I had searched around on the forum, read a lot of information, and found people are using their dash-cam by fuse-tap either the rear wiper fuse 47 or the unused fuse 48. Personally I would not like to tap off the rear wiper because the circuit is designed for rear wiper, I don't want to (however small possibility) over-current the circuit. Fuse 48 seems perfect, it's not being used, it's a switched source.

 

This is exactly the same as the ability to change the 12v socket behaviour in SEAT and VW cars between always-on and switched by moving the fuse.  (assuming fuse 48 wiring is designed to deal with up to 20A)

 

TLD: fuse-tap from location 48 source to location 40 sink; disconnect location 40 source.

 

My plan:

1. Use this or similar kit: https://www.amazon.co.uk/INIBUD-Universal-Circuit-Holder-Adapter/dp/B01E3PQWUE/ref=sr_1_2?ie=UTF8&qid=1496303867&sr=8-2&keywords=fuse+tap

2. Cut off half red wire of 2 fuse-tap adapter and solder the wires together

3. (see picture 5 of the Amazon listing) Remove fuse 40 and insert into A-B location in one of the adapter, insert provided 20A fuse into the other adapter's A-B location. This creates a connection between the two adapter's positive connection. C-D location should be left blank!

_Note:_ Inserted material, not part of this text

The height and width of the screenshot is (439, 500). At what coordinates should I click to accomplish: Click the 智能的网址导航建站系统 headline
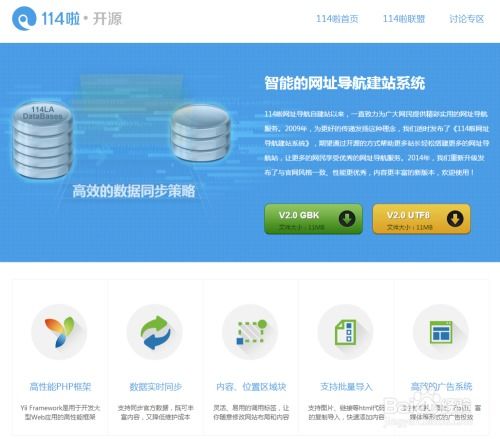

4. (see picture 5 of the Amazon listing) Insert positive of one adapter into fuse 40 sink (the one that is connected to 12v sockets in the car)

5. (see picture 5 of the Amazon listing) Insert positive of the other adapter into fuse 48 source (the one that is switched, upper slot by the looks of below links)

 

Alternatively, find a fuse-tap adapter with a fuse inserting pin on its end (I'd like to know where to buy). Insert it as step 5 into location 48. Insert the dangling pin into source mentioned in step 4.

 

 

I plan to do the above and update this thread with photos if successful.

 

 

Before I dismantle the glove box and carry out this. Any reason why people shouldn't do this? Is it just because people prefer to hard-wire their dash-cams when they are already at the fuse-box?

 

 

 

 

Source, Fuse 48 use cases:

 

I think you are overcomplicating things. Why not just use fuse 48 on its own?

 

Also if my electrical knowledge is right, you are now doubling the current required to blow the fuses. 40A rather than 20A. That doesn't seem a good idea.

Also surely the circuitry for the rear wiper is after the fuse anyway. So that is still protected by the appropriate fuse and so can't be overloaded, by what you draw for the dashcam (which is tiny anyway)

 

I would just tap into one of the fuses normally, especially as nobody has reported any problems doing so.

 

 

  • Author
23 minutes ago, WayTooTall said:

I think you are overcomplicating things. Why not just use fuse 48 on its own?

 

Also if my electrical knowledge is right, you are now doubling the current required to blow the fuses. 40A rather than 20A. That doesn't seem a good idea.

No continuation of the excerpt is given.